Nada que uma bebedeira não ajude a passar

Entramos naquela época fantástica, poncha, bolos de mel, carne de vinho alhos, confusões identitárias, filosóficas e espirituais, ressacas e adeus às dietas. As luzes já estão acesas, as barracas (apesar das barracadas) no sítio, o povo ri e fica feliz pelo cheiro da tangerina.


Começa as missas do parto e a festa entra com força, como um bebé a sair do útero da mãe, ao fim e ao cabo é isso que, supostamente, festejamos, e não paramos até à entrada do novo ano, e com jeitinho, é sempre preciso um jeitinho, prolongamos até aos Reis, na realidade dura um ano inteiro mas para agora fiquemos com o que temos mais perto.
A azáfama das prendas já começou, não bastava o Natal ser a típica altura capitalista tivemos de ‘adotar’ uma tradição da nação que é o bastião do capitalismo. A ‘black friday’ transforma-se em ‘cyber monday’ e os centros comerciais transformam-se em plenos centros nevrálgicos em que a febre do consumo percorre os corredores e que só termina lá para depois do ano novo, pois, entretanto, entra a época das trocas das prendas e os saldos.
E todos os anos continuamos a festejar algo que se transformou igualmente na celebração orgial do consumismo, do despesismo, mas que ainda guarda, talvez na sua essência, o culto da família e da amizade, nem que seja nos jantares que somos obrigados a participar, mas que a bebedeira ajuda a passar.

Outra vez eleições? 
Escrevo-vos numa altura de incerteza da Câmara Municipal do Funchal (CMF). Por razões de logística esta crónica não acompanhará o desenrolar da sessão plenária sobre a votação do orçamento para o ano civil 2020, orçamento esse que seria, supostamente, pois mais uma vez não sei como é que irá acabar, o maior em algum tempo de governação camarária. Efeitos práticos do chumbo do mesmo?

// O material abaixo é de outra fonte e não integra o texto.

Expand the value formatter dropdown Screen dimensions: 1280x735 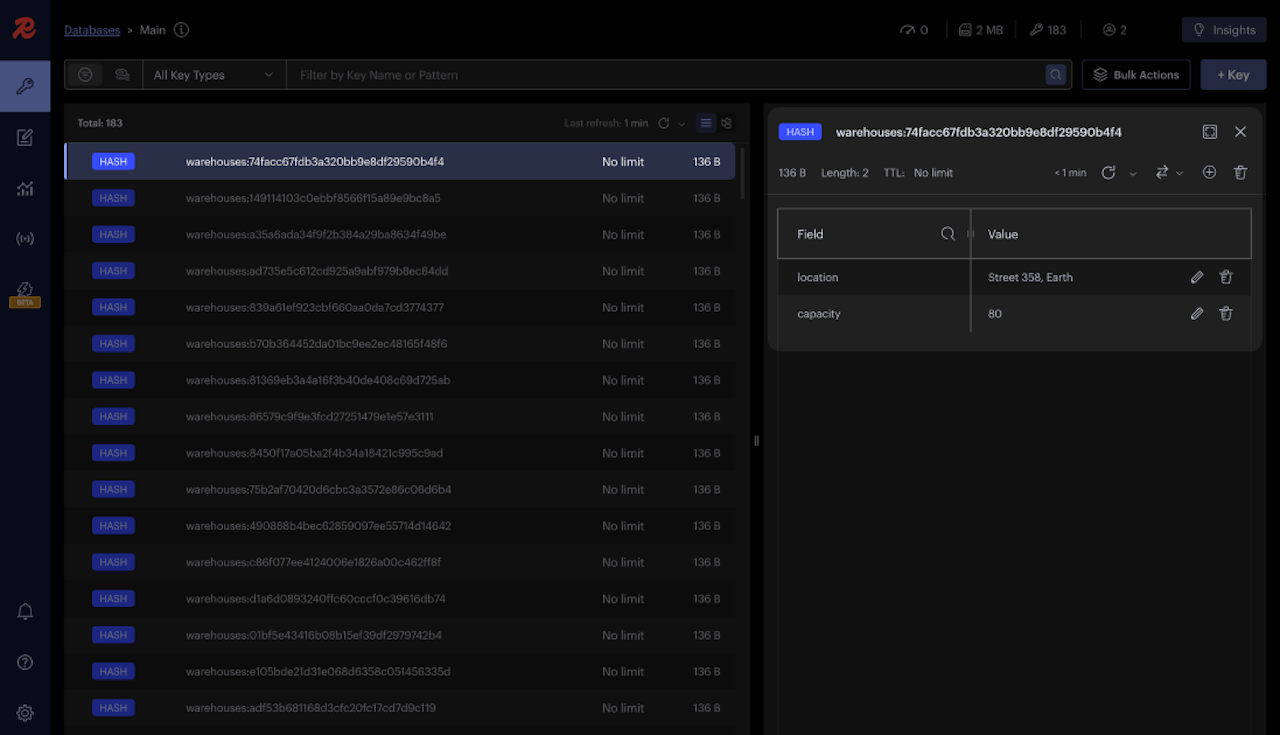pos(1168,173)
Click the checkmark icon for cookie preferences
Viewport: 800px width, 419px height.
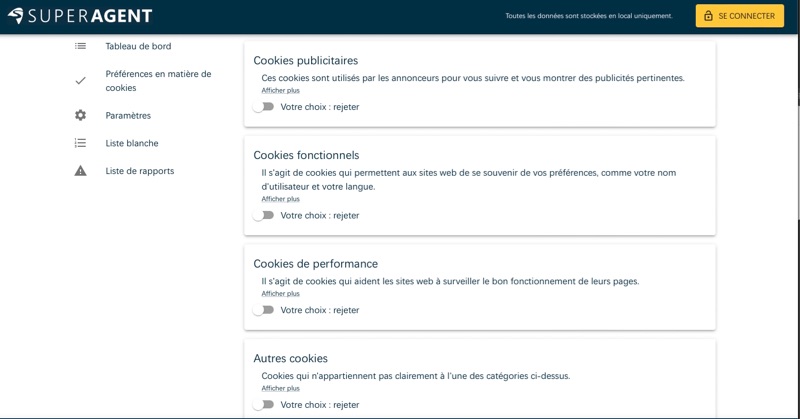pos(80,81)
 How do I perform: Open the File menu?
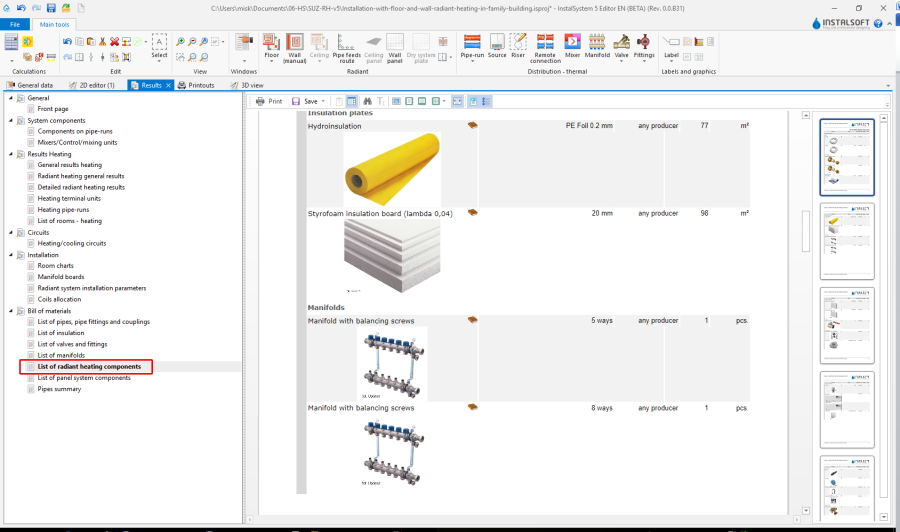15,23

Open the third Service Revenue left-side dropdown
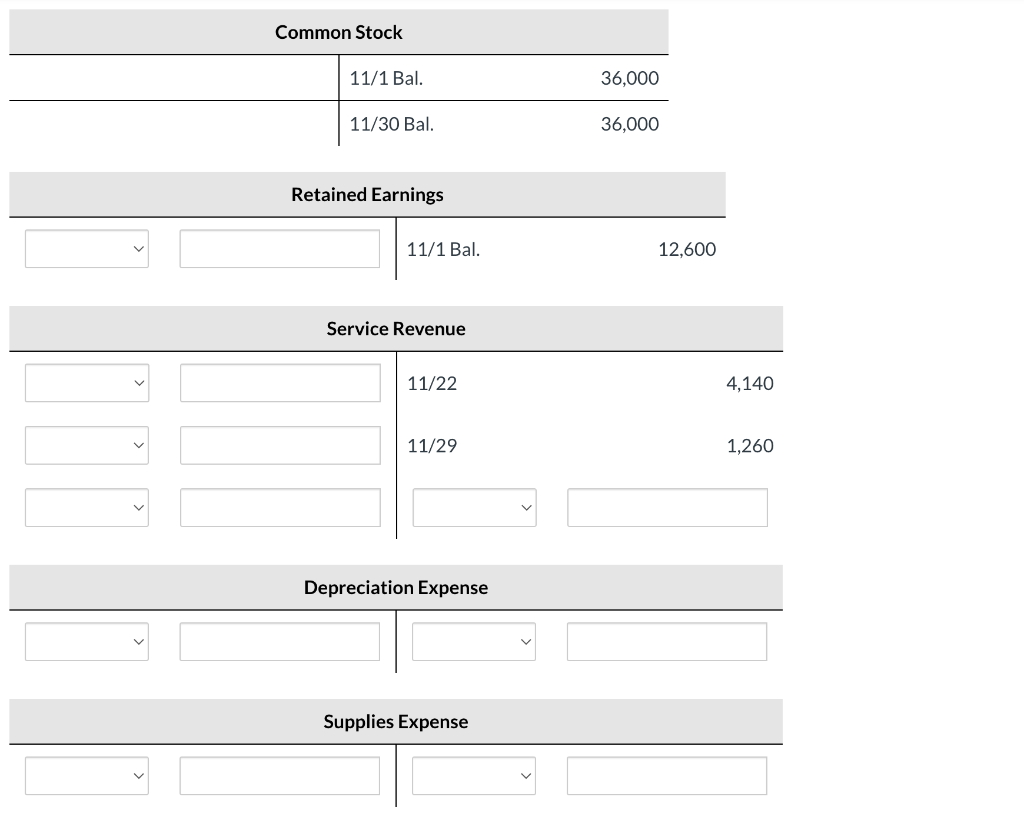coord(86,507)

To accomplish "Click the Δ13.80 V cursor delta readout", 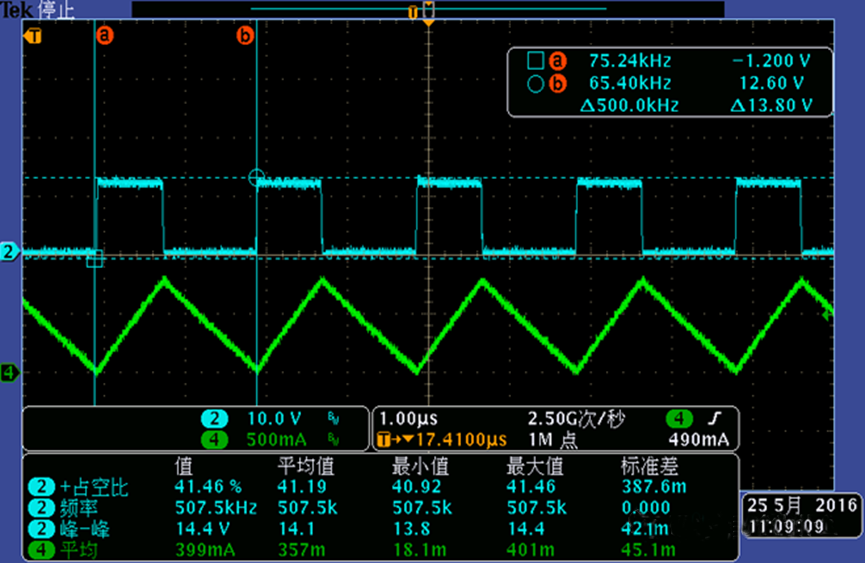I will [x=771, y=105].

O orçamento para 2020 será igual ao deste ano, que agora finda, os funchalenses e madeirenses, terão a certeza que existe, de facto, uma guerra instalada entre Quinta Vigia e Largo Colégio, para além da barraca das barracas – que até certo ponto leva a questionar se estamos a entrar num regime antigo do “quero, posso e mando”, em que extrapola a guerra partidária entre PSD e PS. Poderá, na pior das hipóteses, a eleições antecipadas para o município funchalense, já estou cansado de eleições.
Entretanto o que podemos verificar é que o CDS conseguiu um feito inédito, em 2 meses foi absorvido pelo PSD.

Earl Sweetshirt – Feets of Clay,
Um EP e um Poema 
Apresento-vos algo ligeiramente fora do formato habitual, o álbum, um EP. O que é um EP, é um conjunto de canções que não são as suficientes para formarem um álbum e que são mais que as típicas duas, que formam um single.

Feets of Clay, lançado no início do mês de novembro, é o segundo EP do prodígio do Hip-Hop, Earl Sweetshirt, que desde de cedo mostrou um tato para a rima que não era algo habitual para alguém da sua idade. Após os conceituados, “I Don’t Like Shit, I Don’t Go Outside” e “Some Rap Songs”, Thebe Kgositsile, nome de batismo de Earl, regressa com os seus poemas num EP maioritariamente produzido pelo mesmo e que o elava-o para um patamar singular no mundo do hip-hop.

Segundo Earl o mesmo foi escrito através “observações e sentimentos gravados durante a morte dolorosa de um império em queda”, é fácil entender qual é o império em queda. Mas as letras em si dão azo a várias interpretações, salientando a qualidade lírica que Earl facilmente transmite mostrando que para além de rapper é também um poeta.